**Task**
Find the line containing "Instruction: Click the" in the entries below. Restate it and each line after it, word for word, up to and including the line containing "You are a computer-use agent. 518x498 pixels.".

**Records for the task**
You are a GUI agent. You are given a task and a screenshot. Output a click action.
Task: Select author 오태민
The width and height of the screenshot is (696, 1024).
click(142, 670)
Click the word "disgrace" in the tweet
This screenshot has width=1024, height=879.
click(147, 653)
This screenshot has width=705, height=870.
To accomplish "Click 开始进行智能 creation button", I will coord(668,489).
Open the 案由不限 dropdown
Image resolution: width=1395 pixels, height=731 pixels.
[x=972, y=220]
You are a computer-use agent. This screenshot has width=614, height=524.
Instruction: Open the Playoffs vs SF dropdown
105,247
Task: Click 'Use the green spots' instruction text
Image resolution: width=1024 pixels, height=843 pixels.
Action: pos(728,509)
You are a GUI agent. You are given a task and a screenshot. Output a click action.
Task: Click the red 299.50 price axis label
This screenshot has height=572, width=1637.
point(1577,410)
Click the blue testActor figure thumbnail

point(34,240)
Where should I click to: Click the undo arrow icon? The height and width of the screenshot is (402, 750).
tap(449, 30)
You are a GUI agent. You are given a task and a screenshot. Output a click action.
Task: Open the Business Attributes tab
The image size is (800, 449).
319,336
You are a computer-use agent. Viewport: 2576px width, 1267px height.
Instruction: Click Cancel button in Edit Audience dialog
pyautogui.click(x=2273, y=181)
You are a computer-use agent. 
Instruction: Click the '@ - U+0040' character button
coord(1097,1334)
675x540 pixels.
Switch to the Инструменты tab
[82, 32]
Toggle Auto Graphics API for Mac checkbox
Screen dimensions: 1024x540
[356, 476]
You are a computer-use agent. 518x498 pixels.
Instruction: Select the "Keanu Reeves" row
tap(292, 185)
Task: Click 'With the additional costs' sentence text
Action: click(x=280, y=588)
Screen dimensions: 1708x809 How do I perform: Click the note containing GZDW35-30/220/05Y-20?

**Exercise solution**
Instruction: Click the '@ - U+0040' character button
coord(1097,1334)
675x540 pixels.
Switch to the Инструменты tab
[82, 32]
Toggle Auto Graphics API for Mac checkbox
Screen dimensions: 1024x540
[356, 476]
You are a computer-use agent. 518x498 pixels.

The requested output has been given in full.